## start Material provided

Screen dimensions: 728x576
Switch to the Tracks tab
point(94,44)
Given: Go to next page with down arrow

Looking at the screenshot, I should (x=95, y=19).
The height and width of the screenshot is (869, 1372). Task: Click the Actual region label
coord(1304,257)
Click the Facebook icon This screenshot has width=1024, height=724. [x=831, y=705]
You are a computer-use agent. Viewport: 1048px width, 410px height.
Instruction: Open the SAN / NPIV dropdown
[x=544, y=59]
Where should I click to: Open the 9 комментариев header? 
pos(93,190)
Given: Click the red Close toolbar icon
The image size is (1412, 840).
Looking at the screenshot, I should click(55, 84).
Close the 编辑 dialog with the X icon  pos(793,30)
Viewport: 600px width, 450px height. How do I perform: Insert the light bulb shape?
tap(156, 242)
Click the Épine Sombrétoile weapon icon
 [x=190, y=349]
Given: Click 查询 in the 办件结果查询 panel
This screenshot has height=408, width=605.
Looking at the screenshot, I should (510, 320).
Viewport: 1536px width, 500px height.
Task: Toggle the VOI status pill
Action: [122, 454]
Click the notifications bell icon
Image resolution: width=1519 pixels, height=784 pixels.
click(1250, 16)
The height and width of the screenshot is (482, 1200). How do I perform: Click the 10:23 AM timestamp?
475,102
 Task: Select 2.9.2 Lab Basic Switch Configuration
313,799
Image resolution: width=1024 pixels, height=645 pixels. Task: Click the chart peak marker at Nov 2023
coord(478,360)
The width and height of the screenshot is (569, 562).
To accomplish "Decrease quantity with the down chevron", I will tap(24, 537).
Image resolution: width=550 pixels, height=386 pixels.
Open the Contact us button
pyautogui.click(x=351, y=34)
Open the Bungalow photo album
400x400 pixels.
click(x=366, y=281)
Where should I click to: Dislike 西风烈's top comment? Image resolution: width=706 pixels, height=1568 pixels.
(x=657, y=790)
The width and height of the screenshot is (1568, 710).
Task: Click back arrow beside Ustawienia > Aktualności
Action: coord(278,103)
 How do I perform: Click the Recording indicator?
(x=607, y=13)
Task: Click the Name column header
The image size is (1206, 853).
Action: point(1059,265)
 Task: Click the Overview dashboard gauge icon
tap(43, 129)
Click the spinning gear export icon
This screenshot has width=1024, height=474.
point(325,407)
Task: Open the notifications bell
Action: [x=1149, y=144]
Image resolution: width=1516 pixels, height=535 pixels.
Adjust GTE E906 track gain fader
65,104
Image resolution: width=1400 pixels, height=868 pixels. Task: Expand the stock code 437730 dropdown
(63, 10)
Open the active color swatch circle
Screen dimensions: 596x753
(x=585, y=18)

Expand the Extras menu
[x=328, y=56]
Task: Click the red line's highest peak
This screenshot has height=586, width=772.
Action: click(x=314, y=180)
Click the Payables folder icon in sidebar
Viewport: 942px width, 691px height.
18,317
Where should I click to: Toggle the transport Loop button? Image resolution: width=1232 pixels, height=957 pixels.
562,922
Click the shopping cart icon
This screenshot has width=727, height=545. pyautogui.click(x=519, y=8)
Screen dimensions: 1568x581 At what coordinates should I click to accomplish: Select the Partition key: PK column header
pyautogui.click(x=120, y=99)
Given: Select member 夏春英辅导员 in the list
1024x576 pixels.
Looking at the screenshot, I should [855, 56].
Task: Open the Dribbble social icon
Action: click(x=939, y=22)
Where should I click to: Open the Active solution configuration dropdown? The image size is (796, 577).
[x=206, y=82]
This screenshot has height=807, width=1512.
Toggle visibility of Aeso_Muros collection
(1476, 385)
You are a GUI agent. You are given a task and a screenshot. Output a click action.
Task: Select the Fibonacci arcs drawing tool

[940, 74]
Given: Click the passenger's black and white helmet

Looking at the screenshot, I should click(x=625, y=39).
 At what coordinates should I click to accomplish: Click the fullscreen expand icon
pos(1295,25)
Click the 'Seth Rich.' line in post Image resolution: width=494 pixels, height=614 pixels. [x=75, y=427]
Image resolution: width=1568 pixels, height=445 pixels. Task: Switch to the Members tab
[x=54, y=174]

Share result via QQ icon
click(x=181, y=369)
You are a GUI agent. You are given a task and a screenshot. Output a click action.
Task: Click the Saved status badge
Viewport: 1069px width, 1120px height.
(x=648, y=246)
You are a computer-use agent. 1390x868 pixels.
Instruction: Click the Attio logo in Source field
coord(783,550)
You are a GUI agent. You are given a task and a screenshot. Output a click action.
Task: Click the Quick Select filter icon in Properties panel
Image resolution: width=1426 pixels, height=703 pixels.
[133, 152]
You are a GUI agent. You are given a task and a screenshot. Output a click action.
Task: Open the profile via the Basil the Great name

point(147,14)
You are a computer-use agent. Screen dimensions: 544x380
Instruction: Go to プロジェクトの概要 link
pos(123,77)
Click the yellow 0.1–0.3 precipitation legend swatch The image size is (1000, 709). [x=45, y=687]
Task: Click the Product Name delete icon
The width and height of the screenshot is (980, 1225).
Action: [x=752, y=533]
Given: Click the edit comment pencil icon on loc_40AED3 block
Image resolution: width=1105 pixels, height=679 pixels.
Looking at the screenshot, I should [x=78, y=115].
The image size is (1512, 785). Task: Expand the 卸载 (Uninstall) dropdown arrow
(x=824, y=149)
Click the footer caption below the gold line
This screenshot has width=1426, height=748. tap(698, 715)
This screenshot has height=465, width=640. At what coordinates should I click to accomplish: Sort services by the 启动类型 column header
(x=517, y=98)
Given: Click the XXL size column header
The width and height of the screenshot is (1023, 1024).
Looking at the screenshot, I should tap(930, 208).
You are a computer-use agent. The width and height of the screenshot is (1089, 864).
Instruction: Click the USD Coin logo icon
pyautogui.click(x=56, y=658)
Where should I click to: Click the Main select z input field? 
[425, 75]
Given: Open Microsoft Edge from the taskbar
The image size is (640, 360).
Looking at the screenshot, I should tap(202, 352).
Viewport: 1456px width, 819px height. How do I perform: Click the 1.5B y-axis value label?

## end Material provided

### Task statement
Tally the rows in the entries above that contain the string "line", and reply with only the number.

### Solved exercise
3